The UK has had kept returning to the idea that there is some independent professional way of managing the economy free of political dispute or Parliamentary disagreement. Like moths to a flame, this has usually proved destructive to the jobs, incomes and businesses of our country.
During my lecture on Monday I will return to this theme. The UK was mesmerised after 1964 with the idea of German economic performance. Many decided that one of the central differences which delivered this better result was an “independent central bank”. The UK first tried to copy this by linking our currency to the German one. This policy led to a spectacular failure on the markets and a nasty recession.
More recently it led to the UK adopting the underlying idea, and seeking to have its own independent Central Bank. This same Bank presided over a huge build up in credit and risky bank balance sheets. It followed this up by starving the markets and banks of money, leading to the largest banking collapses for over a century.
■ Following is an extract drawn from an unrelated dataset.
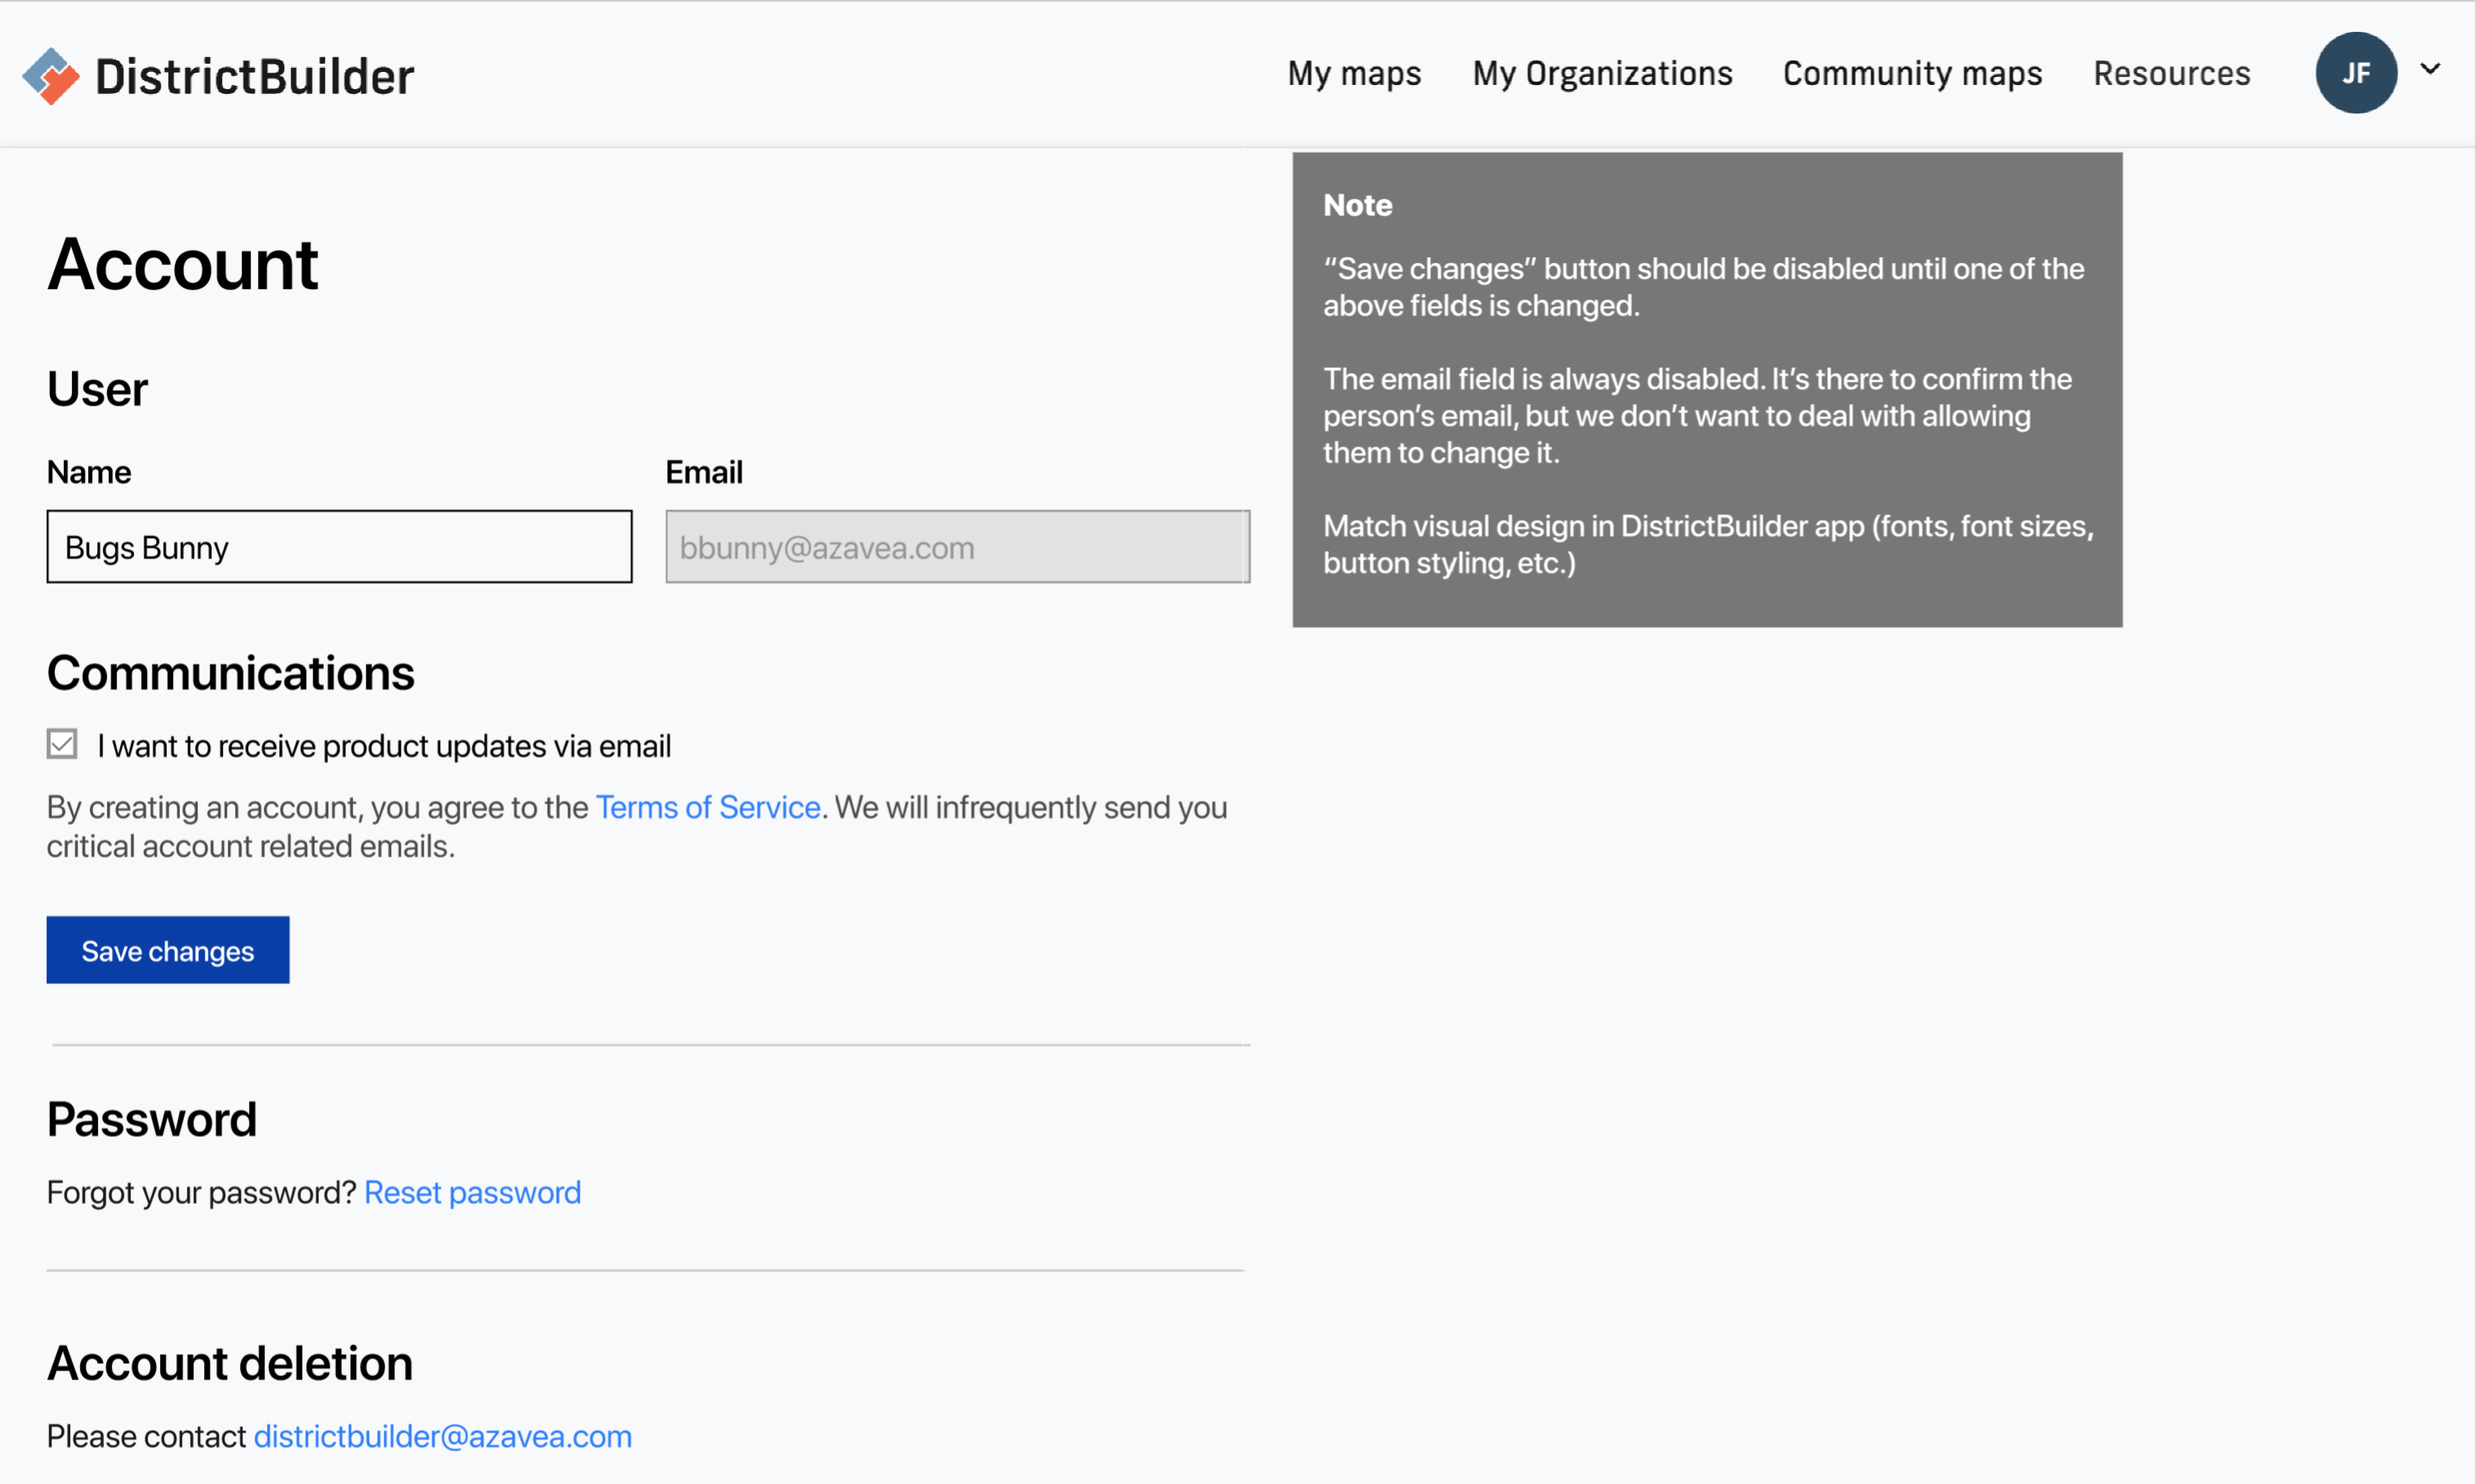Navigate to My maps
This screenshot has width=2475, height=1484.
1354,73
The truth is you cannot have an independent Central Bank in a democracy. Someone has to appoint the Governor and the Board of the Bank. Someone has to establish the powers of the Bank, and someone has to set the Bank its tasks and targets. All that rightly remains the work of Parliament. So Parliament remains sovereign in these matters. You can have Parliament dismissing the Bank officials or changing the Bank’s powers if it ceases to please. You cannot have the Central Bank dismissing the elected government or changing the government’s powers if they no longer like the government. That remains the electorate’s job.
The German model was no more independent than the UK Bank has proved. The German Bank gave good advice on the hasty and badly drawn up Ostmark DM merger and was overruled. Even more amazing, the so called Central Bank whose main task was to defend the German currency was then overruled with the abolition of the currency itself! Some independence then!